Uhltzschteske Geschichte
Diejenigen, die sich für die gegenwärtige Geschichte Deutschlands interessieren und die hoffen, neue Informationen in dem Buch darüber zu finden, werden enttäuscht. Vielleicht würden sie sogar sagen, dass es auf den Index kommen sollte, weil sie die allgemein bekannte Geschichte verfälscht und die Leser auf Abwege führt. Die einzige Geschichte, die hier beschrieben wird, handelt von einem Versager, Flachschwimmer, Inhaber von fünf Bibliothekausweisen, Totensonntagsfick, von einem Mann mit Toilettenbrillenkomplex … Die Bezeichnungen, mit denen Klaus Uhltzscht sich selbst charakterisiert, kann man unendlich anführen. Von der Geschichte können wir nur wenig erfahren, sie steht nicht im Zentrum des Geschehens. Die damaligen Verhältnisse, die in der DDR herrschen, sehen wir mit Augen eines kleinen Jungen, der alles auf die Rote und Blaue Welt zurückführt. Letztendlich dreht sich doch alles um den Puller.

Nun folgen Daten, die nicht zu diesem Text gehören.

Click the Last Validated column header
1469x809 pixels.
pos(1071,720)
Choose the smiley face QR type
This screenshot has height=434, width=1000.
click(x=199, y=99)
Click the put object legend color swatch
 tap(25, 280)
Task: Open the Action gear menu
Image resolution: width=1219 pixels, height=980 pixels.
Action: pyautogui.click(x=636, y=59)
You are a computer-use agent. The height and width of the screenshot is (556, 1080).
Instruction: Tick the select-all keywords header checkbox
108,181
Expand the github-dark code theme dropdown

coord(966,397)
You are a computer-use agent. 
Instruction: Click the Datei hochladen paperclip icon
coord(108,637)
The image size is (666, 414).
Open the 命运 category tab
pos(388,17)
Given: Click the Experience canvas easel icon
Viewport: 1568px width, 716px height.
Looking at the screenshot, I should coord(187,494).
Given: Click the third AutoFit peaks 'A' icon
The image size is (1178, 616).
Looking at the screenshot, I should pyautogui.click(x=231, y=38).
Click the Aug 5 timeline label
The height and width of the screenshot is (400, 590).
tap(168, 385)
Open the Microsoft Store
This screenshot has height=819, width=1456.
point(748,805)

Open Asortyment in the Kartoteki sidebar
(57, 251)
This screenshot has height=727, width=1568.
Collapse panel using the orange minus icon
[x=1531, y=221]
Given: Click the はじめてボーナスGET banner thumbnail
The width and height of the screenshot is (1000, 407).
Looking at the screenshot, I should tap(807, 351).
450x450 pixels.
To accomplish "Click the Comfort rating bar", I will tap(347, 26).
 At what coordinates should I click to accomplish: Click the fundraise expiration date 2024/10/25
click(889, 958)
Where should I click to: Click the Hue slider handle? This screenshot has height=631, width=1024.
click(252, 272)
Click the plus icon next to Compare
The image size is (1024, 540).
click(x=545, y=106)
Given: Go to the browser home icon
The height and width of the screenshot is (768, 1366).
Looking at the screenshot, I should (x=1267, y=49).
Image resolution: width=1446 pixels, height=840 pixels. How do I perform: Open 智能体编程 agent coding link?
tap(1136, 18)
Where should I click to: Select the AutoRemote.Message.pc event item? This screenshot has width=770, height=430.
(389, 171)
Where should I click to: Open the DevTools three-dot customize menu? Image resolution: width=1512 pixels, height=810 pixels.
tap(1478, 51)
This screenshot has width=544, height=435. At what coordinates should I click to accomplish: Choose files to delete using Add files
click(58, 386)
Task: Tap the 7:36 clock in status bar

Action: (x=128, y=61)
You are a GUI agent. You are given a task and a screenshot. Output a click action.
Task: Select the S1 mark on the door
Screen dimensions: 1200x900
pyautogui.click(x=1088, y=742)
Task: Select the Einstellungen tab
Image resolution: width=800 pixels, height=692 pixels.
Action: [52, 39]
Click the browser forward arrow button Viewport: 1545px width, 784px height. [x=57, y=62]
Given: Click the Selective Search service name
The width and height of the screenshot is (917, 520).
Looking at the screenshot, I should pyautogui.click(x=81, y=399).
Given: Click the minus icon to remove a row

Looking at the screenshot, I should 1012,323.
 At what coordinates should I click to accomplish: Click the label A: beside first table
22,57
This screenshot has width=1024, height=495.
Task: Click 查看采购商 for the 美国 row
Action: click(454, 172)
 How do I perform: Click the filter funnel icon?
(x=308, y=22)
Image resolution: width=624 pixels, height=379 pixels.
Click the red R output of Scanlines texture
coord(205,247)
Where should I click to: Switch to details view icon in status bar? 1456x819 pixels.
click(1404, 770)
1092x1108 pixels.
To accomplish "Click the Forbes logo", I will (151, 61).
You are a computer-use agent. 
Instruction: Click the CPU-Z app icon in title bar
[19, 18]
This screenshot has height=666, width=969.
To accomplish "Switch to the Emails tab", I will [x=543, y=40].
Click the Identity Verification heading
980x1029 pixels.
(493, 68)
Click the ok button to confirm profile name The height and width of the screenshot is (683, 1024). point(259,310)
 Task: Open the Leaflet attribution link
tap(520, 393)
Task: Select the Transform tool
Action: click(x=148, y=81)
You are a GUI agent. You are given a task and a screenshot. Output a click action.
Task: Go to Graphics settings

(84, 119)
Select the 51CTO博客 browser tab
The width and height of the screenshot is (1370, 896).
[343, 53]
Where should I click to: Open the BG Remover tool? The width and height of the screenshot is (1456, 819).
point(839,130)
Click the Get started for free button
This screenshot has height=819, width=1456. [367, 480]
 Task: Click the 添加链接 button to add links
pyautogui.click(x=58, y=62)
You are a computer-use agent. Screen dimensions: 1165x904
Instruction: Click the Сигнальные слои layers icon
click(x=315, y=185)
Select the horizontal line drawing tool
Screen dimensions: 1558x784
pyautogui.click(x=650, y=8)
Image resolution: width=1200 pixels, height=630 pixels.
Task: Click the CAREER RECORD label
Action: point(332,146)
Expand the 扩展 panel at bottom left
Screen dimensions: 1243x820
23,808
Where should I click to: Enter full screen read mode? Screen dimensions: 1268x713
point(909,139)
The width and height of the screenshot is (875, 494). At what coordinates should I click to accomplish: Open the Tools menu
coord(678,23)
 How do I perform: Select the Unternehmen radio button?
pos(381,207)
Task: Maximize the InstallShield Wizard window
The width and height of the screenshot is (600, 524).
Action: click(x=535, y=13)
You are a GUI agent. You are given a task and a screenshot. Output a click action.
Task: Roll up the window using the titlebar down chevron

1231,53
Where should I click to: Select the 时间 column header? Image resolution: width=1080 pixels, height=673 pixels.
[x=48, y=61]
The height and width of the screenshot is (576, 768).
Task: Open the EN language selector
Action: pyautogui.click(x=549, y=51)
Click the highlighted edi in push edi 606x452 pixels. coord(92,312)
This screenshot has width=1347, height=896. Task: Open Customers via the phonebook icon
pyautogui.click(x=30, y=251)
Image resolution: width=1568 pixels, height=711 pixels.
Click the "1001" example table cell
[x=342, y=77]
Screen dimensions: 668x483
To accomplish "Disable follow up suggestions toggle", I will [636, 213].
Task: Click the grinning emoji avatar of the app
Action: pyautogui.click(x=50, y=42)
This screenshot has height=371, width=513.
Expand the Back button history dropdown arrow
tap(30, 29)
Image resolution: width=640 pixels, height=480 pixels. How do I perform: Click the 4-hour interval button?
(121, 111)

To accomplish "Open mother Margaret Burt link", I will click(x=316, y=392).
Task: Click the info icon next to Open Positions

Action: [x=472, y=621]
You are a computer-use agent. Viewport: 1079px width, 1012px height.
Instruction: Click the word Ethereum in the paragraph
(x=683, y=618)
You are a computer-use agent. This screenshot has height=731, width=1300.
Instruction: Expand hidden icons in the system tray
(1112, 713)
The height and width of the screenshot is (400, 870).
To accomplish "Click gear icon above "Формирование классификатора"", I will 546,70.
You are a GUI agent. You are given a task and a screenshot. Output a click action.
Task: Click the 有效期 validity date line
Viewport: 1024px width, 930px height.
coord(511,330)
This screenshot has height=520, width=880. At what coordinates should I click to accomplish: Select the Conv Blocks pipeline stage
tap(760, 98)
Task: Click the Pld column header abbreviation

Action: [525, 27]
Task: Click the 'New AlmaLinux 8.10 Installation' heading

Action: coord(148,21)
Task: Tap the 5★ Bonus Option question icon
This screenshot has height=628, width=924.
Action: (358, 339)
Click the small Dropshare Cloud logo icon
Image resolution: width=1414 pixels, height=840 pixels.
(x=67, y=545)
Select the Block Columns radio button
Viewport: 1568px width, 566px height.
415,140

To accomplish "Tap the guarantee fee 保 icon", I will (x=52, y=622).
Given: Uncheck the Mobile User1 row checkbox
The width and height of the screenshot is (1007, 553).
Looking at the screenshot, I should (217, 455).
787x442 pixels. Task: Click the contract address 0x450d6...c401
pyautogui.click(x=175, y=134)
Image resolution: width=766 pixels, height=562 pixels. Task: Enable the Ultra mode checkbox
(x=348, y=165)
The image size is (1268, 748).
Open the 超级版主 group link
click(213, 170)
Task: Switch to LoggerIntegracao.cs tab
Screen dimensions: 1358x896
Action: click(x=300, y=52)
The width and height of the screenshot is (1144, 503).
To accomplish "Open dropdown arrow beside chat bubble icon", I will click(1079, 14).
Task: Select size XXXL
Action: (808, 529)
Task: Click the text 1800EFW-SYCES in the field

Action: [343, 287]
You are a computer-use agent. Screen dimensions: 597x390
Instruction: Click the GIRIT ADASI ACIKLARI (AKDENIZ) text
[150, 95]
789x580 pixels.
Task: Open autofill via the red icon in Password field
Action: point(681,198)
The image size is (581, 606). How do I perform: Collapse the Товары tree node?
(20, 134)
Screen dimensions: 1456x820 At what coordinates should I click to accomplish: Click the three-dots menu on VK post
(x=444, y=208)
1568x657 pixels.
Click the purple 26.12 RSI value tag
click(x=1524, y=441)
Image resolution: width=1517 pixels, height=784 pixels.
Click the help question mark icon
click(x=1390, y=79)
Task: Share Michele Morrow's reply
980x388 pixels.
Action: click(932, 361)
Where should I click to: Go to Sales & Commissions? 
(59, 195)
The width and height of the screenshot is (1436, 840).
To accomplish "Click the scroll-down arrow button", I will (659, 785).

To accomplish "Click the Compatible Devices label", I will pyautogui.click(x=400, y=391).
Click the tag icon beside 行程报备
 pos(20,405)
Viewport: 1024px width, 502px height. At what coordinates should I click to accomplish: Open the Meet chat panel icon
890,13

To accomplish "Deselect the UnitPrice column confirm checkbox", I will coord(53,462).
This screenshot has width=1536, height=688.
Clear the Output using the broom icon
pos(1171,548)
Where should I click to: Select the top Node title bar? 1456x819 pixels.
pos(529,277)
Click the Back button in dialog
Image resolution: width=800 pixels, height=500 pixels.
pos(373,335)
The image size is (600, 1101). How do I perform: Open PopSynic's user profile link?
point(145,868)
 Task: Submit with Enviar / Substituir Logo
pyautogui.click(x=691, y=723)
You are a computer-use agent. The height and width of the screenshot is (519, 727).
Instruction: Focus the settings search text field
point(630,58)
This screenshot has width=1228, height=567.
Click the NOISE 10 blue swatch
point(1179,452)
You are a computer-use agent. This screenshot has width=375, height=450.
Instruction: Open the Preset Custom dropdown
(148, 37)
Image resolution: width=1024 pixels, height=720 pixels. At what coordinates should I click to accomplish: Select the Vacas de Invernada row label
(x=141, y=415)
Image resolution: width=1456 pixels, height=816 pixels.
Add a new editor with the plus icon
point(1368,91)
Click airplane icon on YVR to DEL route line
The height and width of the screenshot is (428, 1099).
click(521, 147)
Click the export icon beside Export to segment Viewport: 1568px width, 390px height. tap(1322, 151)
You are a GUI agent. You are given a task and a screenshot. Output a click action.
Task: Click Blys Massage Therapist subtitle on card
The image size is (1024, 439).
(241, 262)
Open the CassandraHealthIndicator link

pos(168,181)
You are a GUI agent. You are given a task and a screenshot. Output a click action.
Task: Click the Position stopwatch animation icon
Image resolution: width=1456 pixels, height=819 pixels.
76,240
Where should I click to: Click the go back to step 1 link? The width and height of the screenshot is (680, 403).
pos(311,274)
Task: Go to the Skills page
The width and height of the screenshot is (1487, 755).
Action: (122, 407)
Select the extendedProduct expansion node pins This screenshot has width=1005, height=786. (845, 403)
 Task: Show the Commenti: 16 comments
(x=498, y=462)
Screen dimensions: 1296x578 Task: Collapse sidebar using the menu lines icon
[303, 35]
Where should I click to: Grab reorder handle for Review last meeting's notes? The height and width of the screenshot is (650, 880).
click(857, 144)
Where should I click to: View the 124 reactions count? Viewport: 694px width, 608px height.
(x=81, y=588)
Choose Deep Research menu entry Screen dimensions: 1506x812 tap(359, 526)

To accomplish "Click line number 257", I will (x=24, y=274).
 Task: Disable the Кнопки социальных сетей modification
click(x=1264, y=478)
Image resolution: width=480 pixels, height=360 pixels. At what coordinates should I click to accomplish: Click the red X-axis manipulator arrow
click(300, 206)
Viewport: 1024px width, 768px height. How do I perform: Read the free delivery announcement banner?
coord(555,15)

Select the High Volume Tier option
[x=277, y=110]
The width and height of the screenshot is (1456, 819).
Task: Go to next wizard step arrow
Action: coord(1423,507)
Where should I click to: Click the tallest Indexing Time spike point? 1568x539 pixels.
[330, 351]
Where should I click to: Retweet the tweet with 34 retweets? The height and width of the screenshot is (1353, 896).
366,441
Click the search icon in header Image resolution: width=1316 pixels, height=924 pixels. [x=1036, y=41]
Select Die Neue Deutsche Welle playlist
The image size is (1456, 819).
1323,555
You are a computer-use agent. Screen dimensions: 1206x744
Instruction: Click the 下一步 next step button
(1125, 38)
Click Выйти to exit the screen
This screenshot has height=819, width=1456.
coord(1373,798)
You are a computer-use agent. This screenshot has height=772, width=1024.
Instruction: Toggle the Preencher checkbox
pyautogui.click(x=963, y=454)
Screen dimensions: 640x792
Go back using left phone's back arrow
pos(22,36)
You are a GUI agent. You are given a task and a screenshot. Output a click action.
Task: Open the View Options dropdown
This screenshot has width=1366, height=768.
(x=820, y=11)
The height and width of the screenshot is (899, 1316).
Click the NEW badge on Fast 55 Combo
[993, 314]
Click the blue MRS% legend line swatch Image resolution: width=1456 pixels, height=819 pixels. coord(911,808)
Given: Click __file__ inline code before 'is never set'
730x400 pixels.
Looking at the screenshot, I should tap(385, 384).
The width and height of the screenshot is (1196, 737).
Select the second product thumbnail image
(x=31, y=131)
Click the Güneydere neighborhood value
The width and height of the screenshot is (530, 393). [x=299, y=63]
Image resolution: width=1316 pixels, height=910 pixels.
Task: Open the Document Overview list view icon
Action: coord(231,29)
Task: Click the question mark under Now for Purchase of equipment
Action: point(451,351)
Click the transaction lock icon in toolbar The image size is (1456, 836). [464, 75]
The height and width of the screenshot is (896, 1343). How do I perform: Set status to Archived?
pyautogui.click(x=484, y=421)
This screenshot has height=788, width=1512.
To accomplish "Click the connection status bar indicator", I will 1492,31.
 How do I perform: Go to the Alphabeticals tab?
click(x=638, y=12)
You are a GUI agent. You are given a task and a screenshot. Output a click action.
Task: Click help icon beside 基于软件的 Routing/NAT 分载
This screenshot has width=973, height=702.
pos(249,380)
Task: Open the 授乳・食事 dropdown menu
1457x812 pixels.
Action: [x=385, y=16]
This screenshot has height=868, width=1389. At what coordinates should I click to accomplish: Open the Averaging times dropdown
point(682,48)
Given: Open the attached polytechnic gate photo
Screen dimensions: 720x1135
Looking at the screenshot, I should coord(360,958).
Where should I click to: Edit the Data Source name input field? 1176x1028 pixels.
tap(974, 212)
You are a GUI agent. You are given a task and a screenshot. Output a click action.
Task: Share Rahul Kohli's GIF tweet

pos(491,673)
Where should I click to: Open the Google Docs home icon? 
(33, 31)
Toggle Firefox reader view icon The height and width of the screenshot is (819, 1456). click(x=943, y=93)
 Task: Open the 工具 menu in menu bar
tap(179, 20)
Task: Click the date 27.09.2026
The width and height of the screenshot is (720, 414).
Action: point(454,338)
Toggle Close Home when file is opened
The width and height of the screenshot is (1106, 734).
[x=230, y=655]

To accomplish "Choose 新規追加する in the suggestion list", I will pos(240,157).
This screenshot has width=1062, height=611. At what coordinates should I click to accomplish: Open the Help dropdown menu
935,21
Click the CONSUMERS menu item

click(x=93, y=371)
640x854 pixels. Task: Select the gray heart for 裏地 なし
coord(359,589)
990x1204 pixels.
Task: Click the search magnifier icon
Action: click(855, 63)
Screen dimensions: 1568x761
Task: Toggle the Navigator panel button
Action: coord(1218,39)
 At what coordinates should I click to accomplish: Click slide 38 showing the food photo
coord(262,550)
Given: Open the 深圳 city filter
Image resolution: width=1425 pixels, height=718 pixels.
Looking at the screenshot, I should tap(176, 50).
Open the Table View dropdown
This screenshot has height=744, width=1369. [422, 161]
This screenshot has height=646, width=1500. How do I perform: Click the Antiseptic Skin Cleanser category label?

Das Buch liest sich gut, obwohl alles sich hier wiederholt. Das ermöglicht aber dem Leser eine genaue Vorstellung von dem Haupthelden. Wir wollen ihn bemitleiden aber er bringt uns zum Lachen. Das ist aber ein bitteres Lachen, weil jeder von uns hier einen Teil von seinem eigenen Leben findet. Als Klaus klein war, hat er immer als der Letzte alles erfahren, z.B. wie groß der Pennis ist oder woher die Kinder kommen. Seltsamerweise ist er auch als Erwachsener wieder schlechtinformiert. Er weiß nicht, ob er bei echter Stasi arbeitet. Er kann sich in der Welt voller OV und IM nicht zurechtfinden. Der Held ist ein Mensch, der keinen Unterschied zwischen Mikrofischen und Ejakulation versteht, dessen Leben sich aber vorwiegend auf seinen Penis beschränkt.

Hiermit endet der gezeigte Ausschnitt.